They move away. That’s what adult children do. They move to college. To jobs. To adventures. For love. I understand that. Really, really, I do.
I just spent a week of precious vacation time helping one of my sons move to Atlanta. He’d already been away from home six years, first in college and then a year’s rotation in New York after his master’s degree. This move, however, was different — and not because he had acquired more stuff, either.
The Big Apple was temporary, a way station much like Gainesville. Those two towns were tidily wrapped with entry and exit points, an expectation of completion. Hotlanta feels … well, more permanent.
Never miss a local story.
He’s the farthest away of my five kids. Three older children live nearby, and though I don’t see them as often as I’d like — they’re probably quite pleased with that arrangement — I’m available at a moment’s notice just the same. Only one other satellite remains in orbit and upon graduation my youngest son plans to return to his hometown. When this happens, I’ll be like an old, smug hen fluffing out her fading feathers.
Turns out that, for all my efforts to nudge them out of the nest, I want them close. Preferably (and selfishly) in the same ZIP code. Proximity provides a swab of comfort, more for me than, I think, for them.
Child #4 has been different. He’s taken me at my word. And my word has encouraged exploration: Spread your wings. Fly high. Seek new destinations.
How could he be so literal!
Many of my friends have adult children who live hundreds, maybe thousands of miles away. I often hear them lament this separation, a separation that has been shortened by the miracle of technology. A generation ago they would’ve spent a small fortune on long distance calls. But these days my friends FaceTime. They Skype, they Tango, they Google Hangout. Some do this daily, certainly more often than I speak or see my own children who live mere blocks away.

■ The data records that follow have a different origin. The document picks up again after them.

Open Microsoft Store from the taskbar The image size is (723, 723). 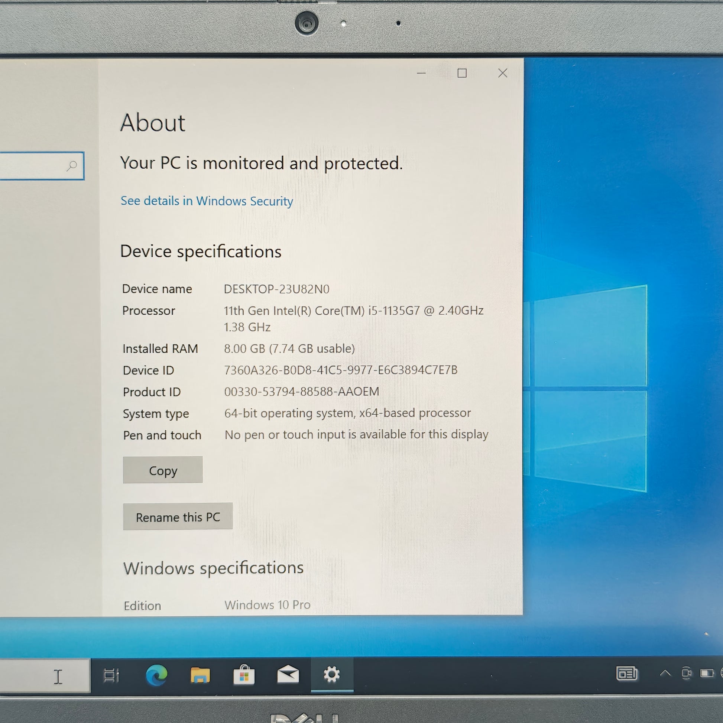click(244, 675)

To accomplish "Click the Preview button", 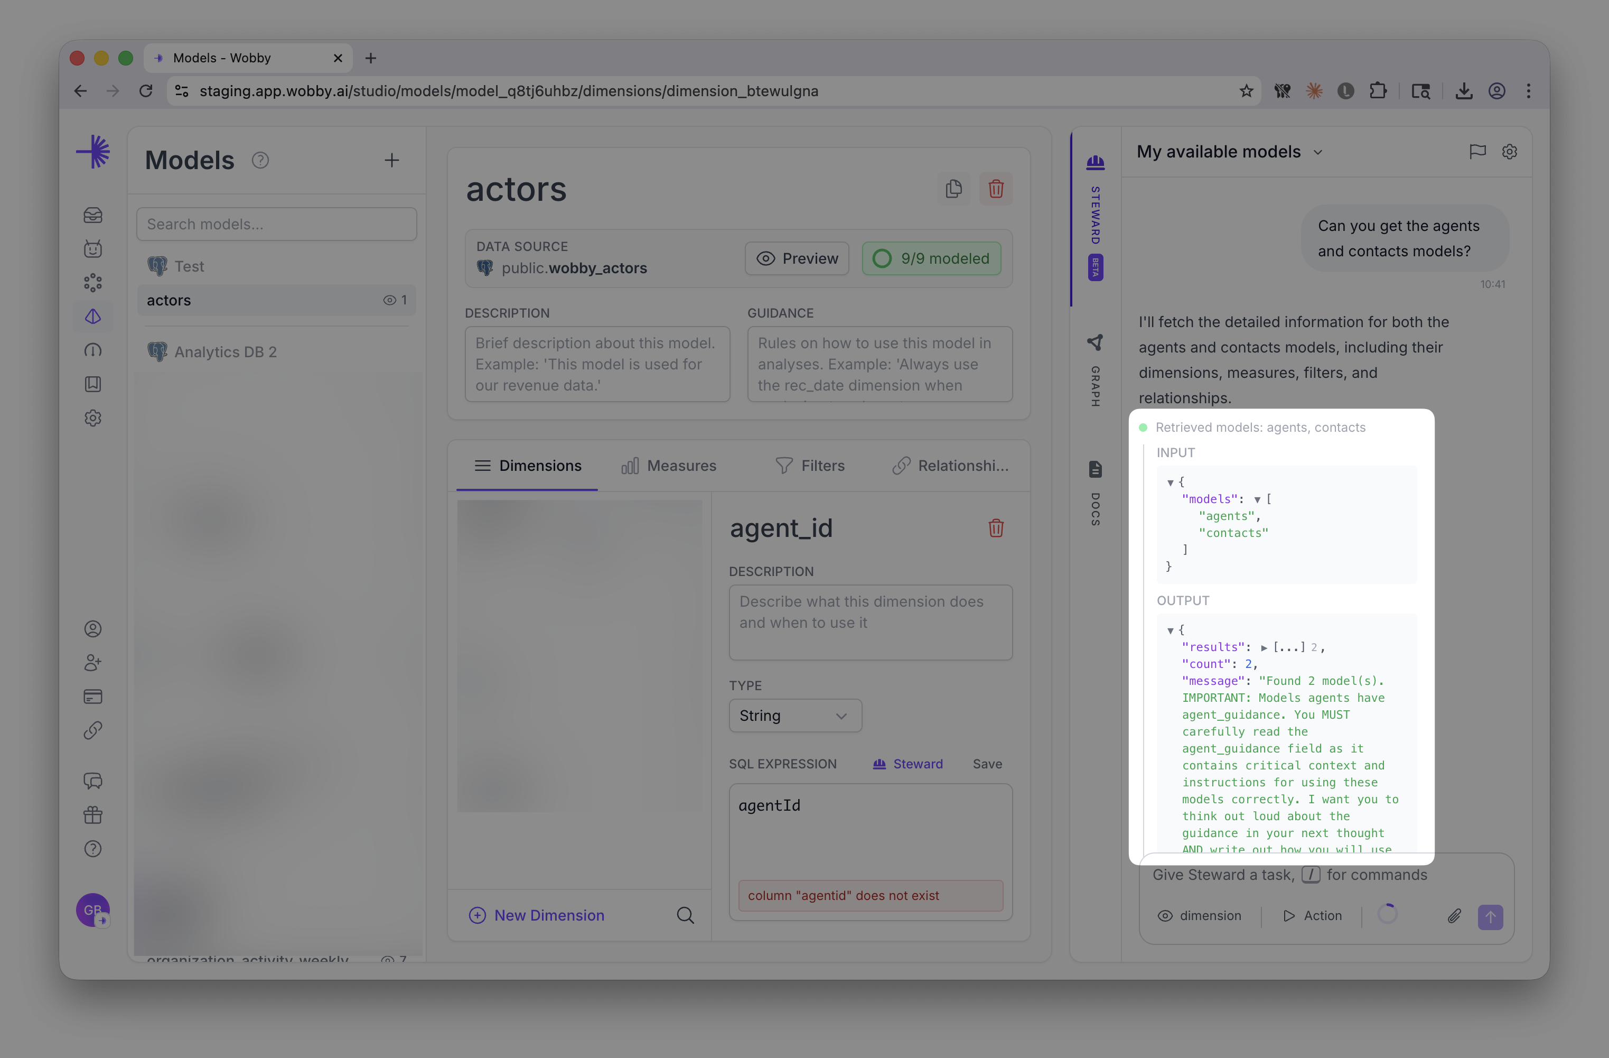I will (796, 258).
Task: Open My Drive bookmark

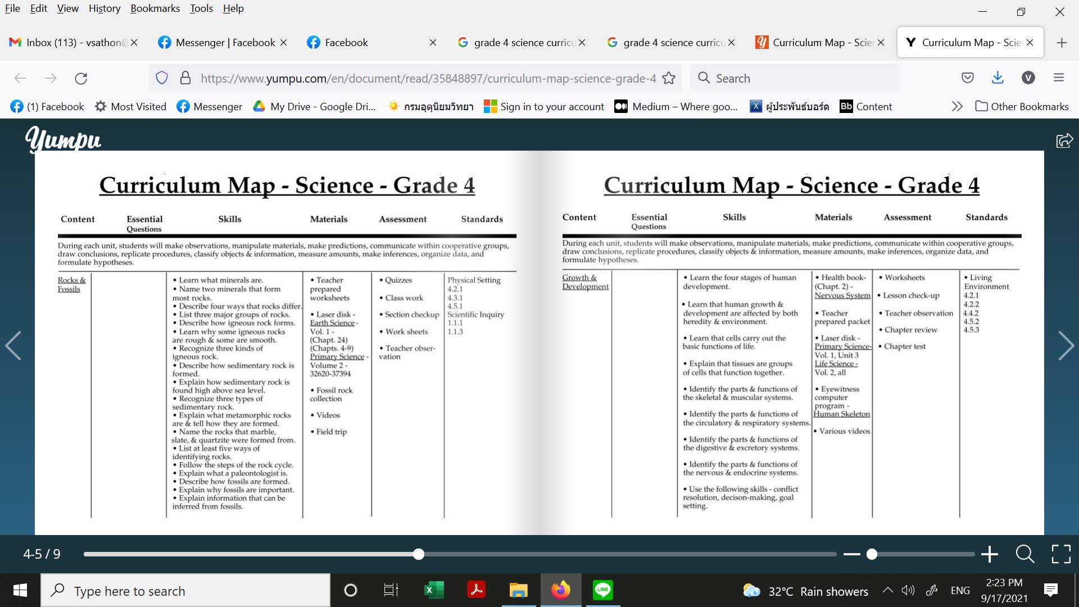Action: (314, 106)
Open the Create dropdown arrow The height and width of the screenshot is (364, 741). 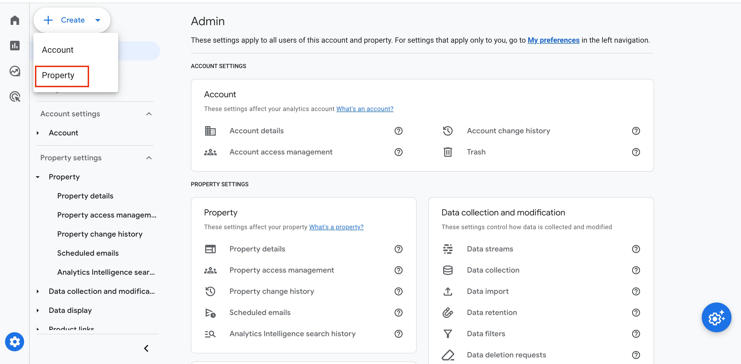[x=98, y=20]
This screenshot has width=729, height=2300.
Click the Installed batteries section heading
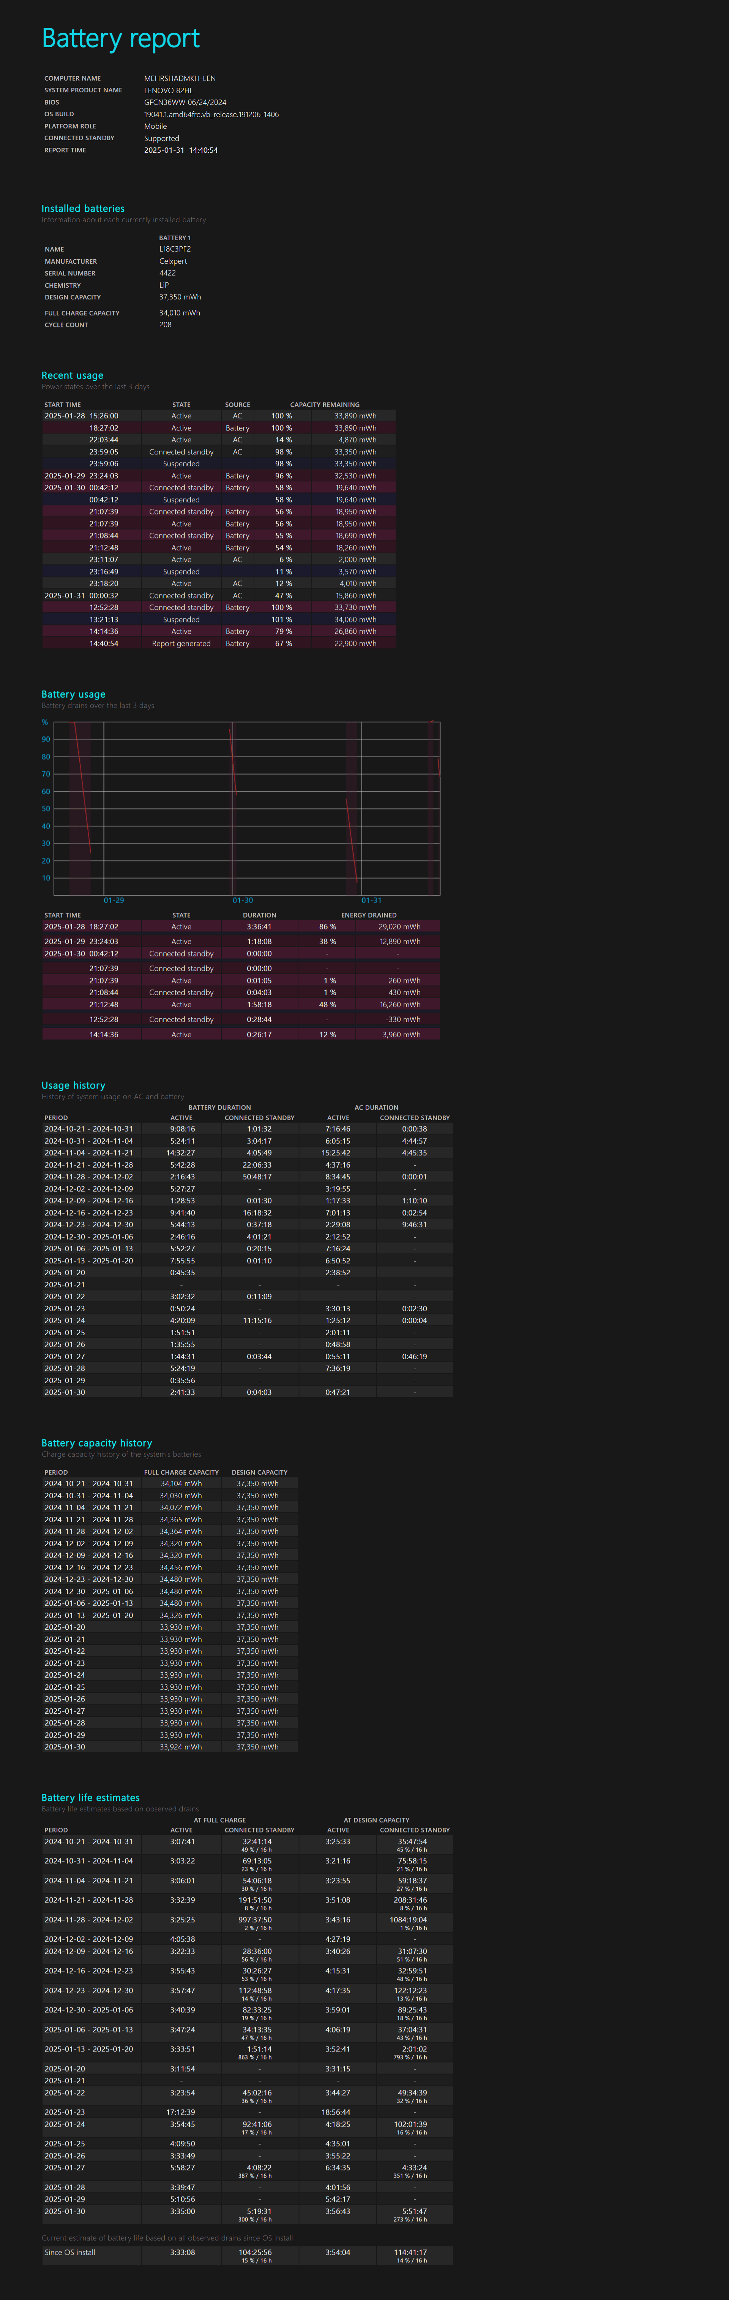click(83, 208)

Yet these women accuse me of being lucky. I suppose I am — but I could be luckier.
One friend suggested I change the way I think about the 683 miles that separate us. He hasn’t moved away from you, she said. He simply has moved toward his own life. True. I’m proud of him, of his accomplishments. But I’m also careful about how I express these feelings of … of what? Loss? Nostalgia?
My own parents enforced many limitations. Their distrust of a new and strange culture slammed more than one door for me and I vowed not to repeat such behavior. Yet, in keeping that promise my heart is like a wool sweater in a hot dryer: battered and shrunken, waiting to be refitted.
Empty nest syndrome, you say. I don’t think so. As my kids scooted off to college, I gleefully filled my hours with what I wanted to do: writing, reading, gardening, girlfriending. I do not want them back home, nor do I pine for the relentless exhaustion of child-rearing. But I want my children near. Biking distance is the yardstick.
Embarrassing to admit this, no?
The evolution from mother of young children to mother of adults is an uneven passage, rutted with mistakes, pitted by misunderstandings. This phase, I suppose, is yet one more channel to navigate, one more gale to weather. A never-ending voyage, to be sure, but I’ll manage somehow.
I think I’ll get to work on a care package of his favorite things.